With oil prices floating above $87 a barrel, the market is now oversupplied by supertankers competing to ship cargoes of 2 million barrels, stalling what has been considered a recovery in pricing.
Shares of NSCSA have already fallen by 20 per cent in the past six months. Last month, NSCSA reported a net profit of 82 million riyals, down 30 per cent in the most recent quarter compared with the previous one, and missing analyst estimates. The results reflected spot-shipping rates that were lower than expected.
There are 5 per cent more very large crude carriers, or VLCCs, for hire over the next 30 days than there are cargoes, according to the median estimate of seven shipowners and brokers surveyed by Bloomberg News yesterday.
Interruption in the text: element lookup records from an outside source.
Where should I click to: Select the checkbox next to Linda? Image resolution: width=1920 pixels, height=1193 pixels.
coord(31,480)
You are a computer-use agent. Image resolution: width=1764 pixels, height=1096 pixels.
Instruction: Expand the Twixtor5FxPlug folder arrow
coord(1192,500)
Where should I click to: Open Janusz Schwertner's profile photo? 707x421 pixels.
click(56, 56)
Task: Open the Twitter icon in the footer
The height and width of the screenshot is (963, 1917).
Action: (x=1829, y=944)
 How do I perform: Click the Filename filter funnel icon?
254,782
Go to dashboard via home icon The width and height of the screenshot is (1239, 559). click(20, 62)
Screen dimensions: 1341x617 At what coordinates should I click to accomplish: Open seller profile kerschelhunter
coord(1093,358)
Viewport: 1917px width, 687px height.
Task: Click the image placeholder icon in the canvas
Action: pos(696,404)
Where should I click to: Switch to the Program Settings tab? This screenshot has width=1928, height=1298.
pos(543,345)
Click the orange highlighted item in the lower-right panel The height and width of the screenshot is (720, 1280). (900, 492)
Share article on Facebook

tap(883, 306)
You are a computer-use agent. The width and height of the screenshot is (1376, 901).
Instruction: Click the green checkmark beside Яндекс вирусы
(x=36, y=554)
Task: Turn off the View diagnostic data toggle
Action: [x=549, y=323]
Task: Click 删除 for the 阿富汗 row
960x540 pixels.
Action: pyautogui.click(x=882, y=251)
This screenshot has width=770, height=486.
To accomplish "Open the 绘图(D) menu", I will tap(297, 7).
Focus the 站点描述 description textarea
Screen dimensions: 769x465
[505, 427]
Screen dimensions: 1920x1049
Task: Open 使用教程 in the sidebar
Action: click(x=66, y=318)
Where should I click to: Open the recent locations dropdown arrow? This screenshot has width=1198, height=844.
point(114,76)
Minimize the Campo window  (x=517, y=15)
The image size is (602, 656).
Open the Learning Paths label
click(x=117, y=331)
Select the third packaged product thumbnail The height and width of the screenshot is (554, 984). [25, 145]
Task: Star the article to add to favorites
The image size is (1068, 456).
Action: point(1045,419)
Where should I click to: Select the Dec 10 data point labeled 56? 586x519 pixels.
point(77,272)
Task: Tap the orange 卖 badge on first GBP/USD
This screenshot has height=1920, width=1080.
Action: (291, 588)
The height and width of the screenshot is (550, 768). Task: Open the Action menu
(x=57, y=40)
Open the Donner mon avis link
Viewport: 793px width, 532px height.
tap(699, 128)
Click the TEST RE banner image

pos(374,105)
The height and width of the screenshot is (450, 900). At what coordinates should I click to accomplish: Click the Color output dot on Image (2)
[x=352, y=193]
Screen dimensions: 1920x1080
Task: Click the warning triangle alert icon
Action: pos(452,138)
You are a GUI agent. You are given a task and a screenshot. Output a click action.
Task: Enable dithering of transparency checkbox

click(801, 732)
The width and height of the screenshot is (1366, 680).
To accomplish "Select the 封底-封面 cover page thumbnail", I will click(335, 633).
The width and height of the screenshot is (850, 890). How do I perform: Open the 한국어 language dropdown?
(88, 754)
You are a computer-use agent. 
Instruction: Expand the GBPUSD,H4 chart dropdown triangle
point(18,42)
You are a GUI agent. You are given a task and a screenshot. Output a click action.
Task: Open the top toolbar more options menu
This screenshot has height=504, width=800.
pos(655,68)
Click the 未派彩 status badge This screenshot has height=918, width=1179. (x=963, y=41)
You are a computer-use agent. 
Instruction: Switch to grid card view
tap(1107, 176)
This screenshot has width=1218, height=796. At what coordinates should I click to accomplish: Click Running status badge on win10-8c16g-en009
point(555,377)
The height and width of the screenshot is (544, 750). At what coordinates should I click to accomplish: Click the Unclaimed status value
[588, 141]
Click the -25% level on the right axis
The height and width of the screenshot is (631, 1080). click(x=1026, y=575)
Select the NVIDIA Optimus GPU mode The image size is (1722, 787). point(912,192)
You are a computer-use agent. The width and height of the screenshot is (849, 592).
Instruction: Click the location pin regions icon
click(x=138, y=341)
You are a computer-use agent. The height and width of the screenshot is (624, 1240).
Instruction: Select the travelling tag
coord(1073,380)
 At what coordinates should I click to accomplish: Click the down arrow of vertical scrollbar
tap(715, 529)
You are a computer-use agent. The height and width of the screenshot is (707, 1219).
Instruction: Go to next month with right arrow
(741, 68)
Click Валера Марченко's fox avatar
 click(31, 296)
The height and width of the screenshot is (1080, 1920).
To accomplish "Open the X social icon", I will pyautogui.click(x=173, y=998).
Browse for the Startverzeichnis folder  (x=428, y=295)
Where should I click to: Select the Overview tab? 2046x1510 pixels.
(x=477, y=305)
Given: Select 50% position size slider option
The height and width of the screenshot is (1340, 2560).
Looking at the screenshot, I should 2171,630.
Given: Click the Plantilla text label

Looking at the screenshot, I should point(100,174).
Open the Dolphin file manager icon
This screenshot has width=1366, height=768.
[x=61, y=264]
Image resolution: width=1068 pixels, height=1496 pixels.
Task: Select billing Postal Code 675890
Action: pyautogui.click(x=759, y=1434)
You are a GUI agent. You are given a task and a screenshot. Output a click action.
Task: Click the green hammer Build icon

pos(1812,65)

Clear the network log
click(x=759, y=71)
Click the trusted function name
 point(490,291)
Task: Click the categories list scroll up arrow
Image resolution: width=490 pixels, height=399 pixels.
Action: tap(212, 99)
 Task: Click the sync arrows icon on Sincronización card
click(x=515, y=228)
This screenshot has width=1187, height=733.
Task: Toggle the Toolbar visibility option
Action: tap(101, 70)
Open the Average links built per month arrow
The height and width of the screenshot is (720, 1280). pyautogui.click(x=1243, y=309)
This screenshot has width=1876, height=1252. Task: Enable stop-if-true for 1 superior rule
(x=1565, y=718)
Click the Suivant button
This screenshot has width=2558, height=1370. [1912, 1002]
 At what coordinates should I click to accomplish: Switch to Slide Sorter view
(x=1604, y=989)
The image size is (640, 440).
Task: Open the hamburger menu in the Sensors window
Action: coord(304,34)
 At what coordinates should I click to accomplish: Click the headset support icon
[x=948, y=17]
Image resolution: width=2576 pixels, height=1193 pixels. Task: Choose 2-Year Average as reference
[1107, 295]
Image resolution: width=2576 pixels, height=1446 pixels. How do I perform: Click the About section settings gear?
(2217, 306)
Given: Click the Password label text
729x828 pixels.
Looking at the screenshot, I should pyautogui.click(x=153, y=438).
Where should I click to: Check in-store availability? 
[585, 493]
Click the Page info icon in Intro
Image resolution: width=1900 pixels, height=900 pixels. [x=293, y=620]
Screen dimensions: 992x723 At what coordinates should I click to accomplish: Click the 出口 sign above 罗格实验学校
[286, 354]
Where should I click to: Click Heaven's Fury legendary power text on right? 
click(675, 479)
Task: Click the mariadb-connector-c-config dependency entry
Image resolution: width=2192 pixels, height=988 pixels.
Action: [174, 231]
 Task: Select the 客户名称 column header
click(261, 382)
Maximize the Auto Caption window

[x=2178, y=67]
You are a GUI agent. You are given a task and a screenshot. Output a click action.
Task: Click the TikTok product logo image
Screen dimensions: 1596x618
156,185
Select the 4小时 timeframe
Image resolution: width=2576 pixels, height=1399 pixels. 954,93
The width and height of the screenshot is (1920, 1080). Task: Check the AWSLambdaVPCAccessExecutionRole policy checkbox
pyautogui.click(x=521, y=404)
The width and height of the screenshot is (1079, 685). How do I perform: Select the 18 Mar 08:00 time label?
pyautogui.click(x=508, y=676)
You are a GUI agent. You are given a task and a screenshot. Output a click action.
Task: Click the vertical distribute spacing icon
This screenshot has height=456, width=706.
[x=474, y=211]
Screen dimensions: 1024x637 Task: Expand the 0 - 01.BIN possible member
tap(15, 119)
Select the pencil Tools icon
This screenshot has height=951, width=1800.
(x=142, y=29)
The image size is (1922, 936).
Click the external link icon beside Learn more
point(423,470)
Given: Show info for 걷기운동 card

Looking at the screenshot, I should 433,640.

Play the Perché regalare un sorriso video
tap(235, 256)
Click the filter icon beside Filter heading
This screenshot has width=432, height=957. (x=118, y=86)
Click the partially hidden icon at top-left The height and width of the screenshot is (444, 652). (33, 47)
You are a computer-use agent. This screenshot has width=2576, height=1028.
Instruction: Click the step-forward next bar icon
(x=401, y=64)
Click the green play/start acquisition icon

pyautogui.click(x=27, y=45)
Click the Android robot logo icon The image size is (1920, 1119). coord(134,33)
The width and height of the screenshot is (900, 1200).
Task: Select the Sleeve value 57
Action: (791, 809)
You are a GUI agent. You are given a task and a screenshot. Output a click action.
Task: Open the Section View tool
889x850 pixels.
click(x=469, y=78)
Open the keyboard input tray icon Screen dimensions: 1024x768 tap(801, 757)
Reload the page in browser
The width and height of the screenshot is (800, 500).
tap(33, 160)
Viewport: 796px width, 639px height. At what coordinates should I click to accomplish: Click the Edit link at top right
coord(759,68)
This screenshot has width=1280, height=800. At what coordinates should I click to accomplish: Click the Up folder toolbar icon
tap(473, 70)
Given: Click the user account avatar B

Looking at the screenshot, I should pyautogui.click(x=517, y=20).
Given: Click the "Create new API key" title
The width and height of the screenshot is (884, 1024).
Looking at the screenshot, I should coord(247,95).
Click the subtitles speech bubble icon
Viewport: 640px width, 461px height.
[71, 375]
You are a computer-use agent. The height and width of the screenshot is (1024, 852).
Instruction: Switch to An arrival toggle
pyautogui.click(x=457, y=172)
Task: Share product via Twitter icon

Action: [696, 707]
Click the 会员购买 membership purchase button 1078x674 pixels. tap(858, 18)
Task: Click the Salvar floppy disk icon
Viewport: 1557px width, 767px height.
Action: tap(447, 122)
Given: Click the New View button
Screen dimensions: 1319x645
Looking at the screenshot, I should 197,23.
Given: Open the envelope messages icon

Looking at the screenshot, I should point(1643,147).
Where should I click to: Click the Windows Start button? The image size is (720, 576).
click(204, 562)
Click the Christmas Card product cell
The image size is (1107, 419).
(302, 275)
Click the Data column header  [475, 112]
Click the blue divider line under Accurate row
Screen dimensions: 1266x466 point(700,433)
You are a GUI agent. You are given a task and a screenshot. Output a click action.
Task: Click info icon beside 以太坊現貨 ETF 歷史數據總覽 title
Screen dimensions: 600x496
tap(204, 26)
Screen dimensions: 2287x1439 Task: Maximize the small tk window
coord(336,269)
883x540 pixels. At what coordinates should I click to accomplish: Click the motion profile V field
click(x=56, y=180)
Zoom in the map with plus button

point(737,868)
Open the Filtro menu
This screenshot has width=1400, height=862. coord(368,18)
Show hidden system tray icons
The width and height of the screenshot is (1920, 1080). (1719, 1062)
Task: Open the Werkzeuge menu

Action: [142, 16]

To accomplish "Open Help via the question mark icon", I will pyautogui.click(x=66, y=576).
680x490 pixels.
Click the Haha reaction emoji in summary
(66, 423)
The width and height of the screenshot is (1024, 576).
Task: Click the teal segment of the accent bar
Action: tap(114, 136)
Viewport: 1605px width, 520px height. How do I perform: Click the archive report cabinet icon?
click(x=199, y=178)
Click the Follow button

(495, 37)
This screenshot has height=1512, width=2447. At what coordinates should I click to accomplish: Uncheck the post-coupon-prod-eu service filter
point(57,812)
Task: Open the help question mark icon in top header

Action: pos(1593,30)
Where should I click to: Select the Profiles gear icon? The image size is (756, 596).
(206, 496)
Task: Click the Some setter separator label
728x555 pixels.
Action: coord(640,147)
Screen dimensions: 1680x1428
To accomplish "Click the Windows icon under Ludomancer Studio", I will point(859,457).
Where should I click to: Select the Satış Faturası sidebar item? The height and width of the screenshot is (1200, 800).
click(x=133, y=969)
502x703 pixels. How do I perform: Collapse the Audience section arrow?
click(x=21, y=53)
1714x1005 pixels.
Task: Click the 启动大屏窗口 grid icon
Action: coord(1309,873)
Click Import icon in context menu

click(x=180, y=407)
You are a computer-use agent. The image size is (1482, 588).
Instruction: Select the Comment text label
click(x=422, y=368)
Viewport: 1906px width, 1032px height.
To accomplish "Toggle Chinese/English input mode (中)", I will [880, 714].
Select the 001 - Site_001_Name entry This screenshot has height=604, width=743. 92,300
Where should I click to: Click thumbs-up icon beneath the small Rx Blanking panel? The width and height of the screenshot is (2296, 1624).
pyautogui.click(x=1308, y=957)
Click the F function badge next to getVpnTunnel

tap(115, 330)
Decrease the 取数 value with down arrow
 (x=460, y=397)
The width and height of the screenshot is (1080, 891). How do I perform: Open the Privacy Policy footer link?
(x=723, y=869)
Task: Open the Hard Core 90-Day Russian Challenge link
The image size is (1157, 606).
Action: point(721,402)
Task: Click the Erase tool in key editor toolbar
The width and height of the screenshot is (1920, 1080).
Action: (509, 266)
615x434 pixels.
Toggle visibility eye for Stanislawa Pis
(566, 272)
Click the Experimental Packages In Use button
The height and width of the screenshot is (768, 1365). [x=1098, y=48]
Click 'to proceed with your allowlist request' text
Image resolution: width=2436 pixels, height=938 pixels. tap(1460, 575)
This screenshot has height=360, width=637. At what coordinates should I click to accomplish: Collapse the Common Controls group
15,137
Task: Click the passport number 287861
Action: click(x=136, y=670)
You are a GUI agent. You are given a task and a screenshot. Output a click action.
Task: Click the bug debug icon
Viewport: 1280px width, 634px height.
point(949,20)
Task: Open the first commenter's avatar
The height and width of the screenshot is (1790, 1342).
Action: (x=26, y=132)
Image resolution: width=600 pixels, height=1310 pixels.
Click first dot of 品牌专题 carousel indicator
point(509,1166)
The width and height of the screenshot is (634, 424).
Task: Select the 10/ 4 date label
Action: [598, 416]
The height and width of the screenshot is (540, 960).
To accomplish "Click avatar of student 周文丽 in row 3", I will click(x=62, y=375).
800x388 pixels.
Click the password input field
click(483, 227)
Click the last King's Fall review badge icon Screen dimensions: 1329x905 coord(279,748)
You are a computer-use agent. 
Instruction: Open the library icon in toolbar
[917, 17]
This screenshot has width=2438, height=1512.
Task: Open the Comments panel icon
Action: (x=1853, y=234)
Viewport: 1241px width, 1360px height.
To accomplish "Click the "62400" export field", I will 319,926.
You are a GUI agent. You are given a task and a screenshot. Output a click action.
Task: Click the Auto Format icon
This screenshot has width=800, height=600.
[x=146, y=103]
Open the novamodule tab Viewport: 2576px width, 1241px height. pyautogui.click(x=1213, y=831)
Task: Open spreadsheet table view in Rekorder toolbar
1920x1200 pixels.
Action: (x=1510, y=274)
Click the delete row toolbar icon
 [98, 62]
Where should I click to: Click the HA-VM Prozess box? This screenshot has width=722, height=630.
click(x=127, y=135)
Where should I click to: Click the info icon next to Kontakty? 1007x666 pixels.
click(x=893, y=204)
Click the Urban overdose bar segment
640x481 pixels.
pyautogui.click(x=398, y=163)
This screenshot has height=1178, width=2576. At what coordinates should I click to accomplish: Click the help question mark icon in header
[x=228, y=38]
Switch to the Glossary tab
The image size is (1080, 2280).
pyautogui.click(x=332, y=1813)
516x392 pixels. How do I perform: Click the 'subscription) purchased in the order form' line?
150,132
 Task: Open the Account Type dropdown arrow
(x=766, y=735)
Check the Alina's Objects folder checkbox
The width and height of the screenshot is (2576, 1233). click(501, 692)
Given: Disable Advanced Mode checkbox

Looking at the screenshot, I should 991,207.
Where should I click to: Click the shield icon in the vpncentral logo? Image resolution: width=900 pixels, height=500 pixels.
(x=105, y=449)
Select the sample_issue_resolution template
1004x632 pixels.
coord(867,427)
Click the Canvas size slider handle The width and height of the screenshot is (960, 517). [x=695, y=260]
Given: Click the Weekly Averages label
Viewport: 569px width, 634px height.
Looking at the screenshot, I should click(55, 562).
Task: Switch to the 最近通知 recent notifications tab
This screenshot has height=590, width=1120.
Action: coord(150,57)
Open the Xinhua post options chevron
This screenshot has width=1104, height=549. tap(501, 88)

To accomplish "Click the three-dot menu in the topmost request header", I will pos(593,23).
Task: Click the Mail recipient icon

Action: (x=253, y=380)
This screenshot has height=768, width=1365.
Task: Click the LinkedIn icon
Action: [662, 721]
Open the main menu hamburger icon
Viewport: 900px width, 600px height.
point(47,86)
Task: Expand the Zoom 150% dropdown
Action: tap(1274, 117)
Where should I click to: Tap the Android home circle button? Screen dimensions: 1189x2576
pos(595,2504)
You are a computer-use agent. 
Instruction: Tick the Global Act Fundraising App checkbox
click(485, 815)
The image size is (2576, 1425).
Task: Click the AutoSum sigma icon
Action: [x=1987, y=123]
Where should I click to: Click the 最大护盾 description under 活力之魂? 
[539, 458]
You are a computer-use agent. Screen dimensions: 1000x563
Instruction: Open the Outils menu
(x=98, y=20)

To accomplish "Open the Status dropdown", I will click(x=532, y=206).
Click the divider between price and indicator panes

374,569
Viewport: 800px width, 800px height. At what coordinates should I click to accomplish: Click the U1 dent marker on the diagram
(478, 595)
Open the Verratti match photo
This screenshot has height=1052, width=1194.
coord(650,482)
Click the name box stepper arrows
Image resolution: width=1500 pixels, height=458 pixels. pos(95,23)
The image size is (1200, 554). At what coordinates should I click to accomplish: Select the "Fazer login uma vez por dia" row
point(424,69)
There was a 1 per cent shortage a week ago, which was the first time for almost a year that respondents said there were not enough ships available.
Enquiry levels should come down over the coming days, said Henrik With and Glenn Lodden, analysts in Oslo at DnB NOR Markets, a unit of DnB NOR Bank, Norway's largest. Consequently, they said, rates could come down during the week.
Returns on the Saudi Arabia to Japan route have been above what Frontline, the world's largest operator of supertankers, needs to break even on the carriers for the past six sessions, according to data from the company and the London-based Baltic Exchange. That ended four months of unprofitable rates.
Frontline said in August that it needed US$30,900 (Dh113,480) a day to break even on the carriers. Returns had been above that level since November 1, when they ended a period of unprofitable rates that began on June 30.
Gulf Navigation, Dubai's only publicly traded oil tanker owner, could also be negatively affected if shipping rates come down.